How to Develop Online Courses

CDW•G’s virtual learning white paper lays out a concise course-development plan.

School districts should follow a step-by-step process for exploiting the potential of digital technologies as learning tools.

Determine objectives. As in traditional curriculum planning, the first step in developing a course for virtual learning is to determine the ultimate educational objectives and the skills students must master. Those skills will likely include critical thinking and learning to use technology to achieve educational goals.

Conceptualize the course. Once the overall course objectives have been determined, conceptualize the course in painstaking detail, keeping in mind the technologies available. The instructor or team developing the virtual-learning course defines specific objectives for each unit or session of the course and then matches those goals with an appropriate technology to help students achieve the objective.

Create the course. Executing the concept means working through the course or learning management system to create (or gather), assemble and schedule all the elements of the virtual-learning experience. In addition to the academic subject matter, the course has to deliver logistical and housekeeping information, such as the syllabus, grading policies, and information about how the software works and how the student can get technical support.

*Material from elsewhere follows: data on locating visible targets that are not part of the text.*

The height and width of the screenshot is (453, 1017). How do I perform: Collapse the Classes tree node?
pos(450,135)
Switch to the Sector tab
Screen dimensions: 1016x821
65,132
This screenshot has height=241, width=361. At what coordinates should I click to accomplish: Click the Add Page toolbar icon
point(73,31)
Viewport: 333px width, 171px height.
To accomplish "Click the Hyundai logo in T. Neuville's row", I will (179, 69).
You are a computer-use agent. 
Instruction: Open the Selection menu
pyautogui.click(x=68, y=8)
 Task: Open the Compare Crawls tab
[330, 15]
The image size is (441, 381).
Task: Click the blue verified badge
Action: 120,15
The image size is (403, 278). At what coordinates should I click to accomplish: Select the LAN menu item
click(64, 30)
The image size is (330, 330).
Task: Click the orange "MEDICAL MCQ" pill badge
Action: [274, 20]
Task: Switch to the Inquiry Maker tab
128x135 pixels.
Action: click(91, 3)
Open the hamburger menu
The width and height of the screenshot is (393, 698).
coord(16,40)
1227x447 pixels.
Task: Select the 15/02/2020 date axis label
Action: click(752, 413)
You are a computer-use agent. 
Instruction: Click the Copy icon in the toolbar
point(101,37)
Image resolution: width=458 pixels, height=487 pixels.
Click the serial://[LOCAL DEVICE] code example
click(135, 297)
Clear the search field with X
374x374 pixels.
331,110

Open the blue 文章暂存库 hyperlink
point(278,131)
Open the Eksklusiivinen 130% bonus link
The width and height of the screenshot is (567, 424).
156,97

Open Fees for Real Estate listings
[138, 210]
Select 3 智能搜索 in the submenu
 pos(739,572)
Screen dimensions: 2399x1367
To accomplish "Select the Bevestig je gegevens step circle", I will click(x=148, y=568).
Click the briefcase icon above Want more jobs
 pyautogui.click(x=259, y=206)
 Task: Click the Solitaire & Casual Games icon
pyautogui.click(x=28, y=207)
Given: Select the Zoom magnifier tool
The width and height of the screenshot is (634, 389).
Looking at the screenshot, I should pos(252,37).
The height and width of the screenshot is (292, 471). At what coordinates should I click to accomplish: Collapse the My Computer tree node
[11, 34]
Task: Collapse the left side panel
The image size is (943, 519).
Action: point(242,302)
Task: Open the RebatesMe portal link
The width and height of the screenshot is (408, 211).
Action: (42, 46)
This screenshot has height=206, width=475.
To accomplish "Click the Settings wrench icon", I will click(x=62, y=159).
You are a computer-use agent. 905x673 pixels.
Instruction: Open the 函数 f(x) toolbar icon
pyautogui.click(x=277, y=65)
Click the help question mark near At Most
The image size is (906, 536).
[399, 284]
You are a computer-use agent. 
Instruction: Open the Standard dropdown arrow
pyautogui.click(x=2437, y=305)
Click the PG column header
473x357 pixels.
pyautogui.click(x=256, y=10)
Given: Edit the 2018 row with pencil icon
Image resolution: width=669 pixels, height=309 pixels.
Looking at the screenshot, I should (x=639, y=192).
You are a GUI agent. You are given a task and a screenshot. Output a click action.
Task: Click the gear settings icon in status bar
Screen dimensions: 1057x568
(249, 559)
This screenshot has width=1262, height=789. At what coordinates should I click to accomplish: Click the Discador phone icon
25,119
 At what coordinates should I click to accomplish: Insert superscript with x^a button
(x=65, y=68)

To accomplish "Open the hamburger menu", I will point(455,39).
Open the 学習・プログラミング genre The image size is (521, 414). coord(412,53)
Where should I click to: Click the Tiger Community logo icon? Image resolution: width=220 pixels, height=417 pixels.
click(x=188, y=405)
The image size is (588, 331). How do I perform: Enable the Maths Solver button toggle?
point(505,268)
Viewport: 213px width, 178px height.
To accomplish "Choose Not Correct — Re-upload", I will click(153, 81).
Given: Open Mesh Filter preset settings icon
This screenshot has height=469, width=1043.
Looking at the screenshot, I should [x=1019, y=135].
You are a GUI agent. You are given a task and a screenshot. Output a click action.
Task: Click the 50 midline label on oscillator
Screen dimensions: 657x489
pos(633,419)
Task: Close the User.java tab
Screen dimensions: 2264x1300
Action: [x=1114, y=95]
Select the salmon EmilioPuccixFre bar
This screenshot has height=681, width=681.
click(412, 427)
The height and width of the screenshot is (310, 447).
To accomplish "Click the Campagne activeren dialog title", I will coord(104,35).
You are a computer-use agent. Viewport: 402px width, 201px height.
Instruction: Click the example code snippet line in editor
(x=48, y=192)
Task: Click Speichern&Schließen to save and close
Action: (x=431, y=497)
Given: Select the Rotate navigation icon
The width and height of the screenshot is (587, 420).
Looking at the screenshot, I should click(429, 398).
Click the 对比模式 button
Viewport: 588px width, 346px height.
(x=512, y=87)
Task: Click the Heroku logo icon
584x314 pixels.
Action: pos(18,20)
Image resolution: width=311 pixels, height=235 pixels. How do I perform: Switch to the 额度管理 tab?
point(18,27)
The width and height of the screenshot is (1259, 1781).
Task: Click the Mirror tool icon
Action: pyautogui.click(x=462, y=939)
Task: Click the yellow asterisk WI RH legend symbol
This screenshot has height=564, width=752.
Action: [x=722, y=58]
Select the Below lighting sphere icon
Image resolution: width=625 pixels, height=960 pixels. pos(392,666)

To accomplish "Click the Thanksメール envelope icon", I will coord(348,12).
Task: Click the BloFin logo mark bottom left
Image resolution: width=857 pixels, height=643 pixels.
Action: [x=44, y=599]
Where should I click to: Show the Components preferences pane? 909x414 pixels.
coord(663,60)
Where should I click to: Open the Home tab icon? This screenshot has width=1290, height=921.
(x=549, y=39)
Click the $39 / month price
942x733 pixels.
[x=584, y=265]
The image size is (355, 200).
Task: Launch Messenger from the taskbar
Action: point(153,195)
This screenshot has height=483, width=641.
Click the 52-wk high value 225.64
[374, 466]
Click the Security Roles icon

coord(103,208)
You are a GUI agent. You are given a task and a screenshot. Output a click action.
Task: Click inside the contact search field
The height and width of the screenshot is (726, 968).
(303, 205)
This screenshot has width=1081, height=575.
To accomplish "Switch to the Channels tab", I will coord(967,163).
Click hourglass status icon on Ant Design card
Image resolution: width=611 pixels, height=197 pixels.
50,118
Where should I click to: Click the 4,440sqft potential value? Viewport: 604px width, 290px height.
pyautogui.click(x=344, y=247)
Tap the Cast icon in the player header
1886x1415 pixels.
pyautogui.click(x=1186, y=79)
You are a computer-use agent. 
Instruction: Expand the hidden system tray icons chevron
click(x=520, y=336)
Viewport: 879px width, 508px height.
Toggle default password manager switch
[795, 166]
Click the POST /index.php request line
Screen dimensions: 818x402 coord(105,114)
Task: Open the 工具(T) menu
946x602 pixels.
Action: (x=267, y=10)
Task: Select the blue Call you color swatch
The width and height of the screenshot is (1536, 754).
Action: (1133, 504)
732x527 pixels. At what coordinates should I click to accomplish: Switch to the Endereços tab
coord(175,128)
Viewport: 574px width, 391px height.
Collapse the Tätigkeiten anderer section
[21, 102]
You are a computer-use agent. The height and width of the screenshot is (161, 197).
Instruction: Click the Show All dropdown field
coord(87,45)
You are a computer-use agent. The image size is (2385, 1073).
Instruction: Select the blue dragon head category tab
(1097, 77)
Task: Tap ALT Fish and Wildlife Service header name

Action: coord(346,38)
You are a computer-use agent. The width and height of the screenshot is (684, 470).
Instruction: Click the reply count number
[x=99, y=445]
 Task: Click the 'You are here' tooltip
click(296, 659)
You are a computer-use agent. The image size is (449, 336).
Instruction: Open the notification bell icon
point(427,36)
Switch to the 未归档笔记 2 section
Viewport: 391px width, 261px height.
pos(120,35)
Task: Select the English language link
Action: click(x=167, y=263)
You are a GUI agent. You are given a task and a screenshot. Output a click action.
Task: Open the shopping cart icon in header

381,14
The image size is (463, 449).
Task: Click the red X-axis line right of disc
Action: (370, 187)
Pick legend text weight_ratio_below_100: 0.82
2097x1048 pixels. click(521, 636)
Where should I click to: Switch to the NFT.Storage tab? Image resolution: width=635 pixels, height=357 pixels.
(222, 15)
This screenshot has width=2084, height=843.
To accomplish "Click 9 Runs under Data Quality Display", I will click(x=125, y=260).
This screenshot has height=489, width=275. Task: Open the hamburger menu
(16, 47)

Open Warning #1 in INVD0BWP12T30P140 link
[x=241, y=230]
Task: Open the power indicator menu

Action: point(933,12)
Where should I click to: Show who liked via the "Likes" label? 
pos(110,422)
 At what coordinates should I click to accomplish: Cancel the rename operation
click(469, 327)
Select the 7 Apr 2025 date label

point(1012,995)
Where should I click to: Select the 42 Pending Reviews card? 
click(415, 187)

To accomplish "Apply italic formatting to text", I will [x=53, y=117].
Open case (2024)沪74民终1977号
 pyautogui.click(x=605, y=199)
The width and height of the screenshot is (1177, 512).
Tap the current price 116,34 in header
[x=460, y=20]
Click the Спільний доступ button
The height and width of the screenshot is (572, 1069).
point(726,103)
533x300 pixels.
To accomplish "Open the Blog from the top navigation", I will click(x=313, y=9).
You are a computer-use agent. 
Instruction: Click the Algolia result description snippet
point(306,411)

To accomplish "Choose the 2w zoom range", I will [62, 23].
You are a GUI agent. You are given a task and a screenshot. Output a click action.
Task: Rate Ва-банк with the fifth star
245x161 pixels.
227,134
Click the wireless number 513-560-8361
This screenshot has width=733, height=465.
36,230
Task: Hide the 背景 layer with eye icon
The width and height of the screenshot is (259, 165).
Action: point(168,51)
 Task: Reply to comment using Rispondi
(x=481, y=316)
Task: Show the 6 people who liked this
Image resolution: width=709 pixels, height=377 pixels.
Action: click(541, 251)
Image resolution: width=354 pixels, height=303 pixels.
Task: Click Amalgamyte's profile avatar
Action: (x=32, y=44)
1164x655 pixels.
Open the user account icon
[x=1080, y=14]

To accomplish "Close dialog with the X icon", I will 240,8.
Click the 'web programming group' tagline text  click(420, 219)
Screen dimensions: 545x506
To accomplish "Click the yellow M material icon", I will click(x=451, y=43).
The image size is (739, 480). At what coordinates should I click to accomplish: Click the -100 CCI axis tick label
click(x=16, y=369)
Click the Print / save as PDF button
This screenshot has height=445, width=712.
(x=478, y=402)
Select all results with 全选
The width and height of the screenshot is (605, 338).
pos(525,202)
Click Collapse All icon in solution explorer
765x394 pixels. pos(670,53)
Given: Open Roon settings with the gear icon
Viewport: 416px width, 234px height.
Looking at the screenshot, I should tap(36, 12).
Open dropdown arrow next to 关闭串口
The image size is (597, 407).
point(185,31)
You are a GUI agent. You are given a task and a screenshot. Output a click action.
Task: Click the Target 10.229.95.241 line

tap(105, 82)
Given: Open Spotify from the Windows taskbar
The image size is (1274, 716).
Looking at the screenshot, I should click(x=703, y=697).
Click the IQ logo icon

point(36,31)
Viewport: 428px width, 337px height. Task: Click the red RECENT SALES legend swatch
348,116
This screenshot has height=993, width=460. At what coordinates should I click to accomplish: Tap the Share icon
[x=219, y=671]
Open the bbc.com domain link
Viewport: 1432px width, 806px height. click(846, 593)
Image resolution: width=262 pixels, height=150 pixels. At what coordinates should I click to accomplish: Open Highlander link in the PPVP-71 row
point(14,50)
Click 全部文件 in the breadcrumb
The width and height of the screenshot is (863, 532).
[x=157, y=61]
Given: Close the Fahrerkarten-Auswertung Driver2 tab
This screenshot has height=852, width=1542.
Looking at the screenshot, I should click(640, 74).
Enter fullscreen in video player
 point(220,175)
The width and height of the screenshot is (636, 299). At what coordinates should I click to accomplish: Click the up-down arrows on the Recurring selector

Test the course. Ideally, testing the course should be a two-part process. The teacher or the designer, working with the IT staff, should go through the course and all related materials to make sure the technology works and that it presents the course as it was conceptualized. If possible, they should follow the testing with a pilot, in which a limited group of students and the teacher test the course as a real-life learning experience.

Go live and get feedback. A good virtual-learning course isn’t finished even after it goes live. Gathering feedback from students and teachers will help resolve problems and identify areas for improvement as the course evolves. Virtual courses should be tweaked once a year, and a major revision should take place every three years to keep the content and delivery fresh.